>> Start Records
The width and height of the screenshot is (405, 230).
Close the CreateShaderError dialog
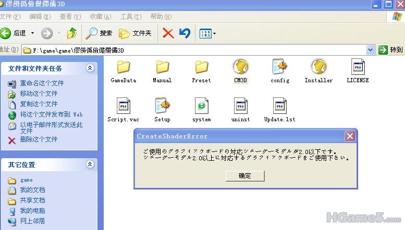point(350,136)
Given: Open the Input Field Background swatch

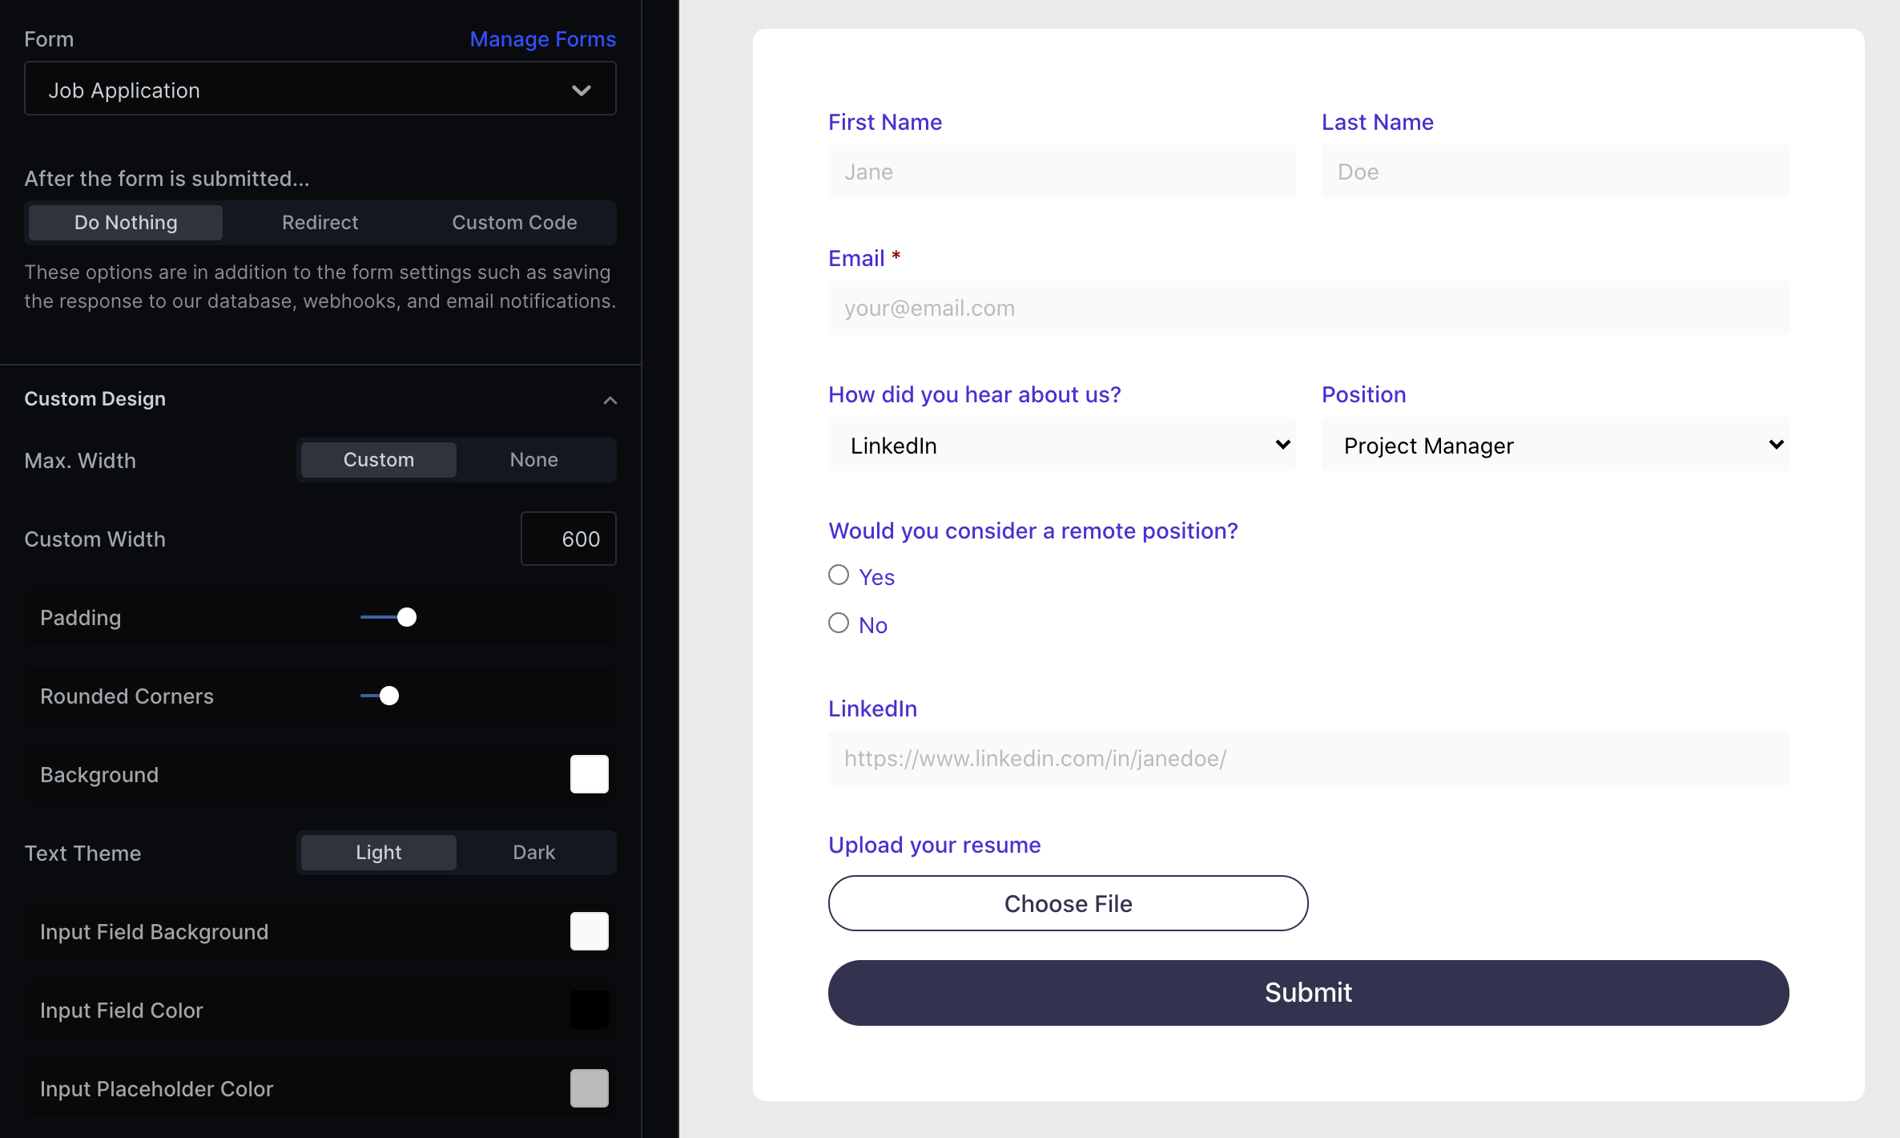Looking at the screenshot, I should tap(590, 931).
>> End Records
◆ **Do this**: Write out every line of the records above again, word for word, leaving out the pictures.

◆ **Solution to this exercise**:
The width and height of the screenshot is (405, 230).
Close the CreateShaderError dialog
point(350,136)
Given: Open the Input Field Background swatch

Looking at the screenshot, I should tap(590, 931).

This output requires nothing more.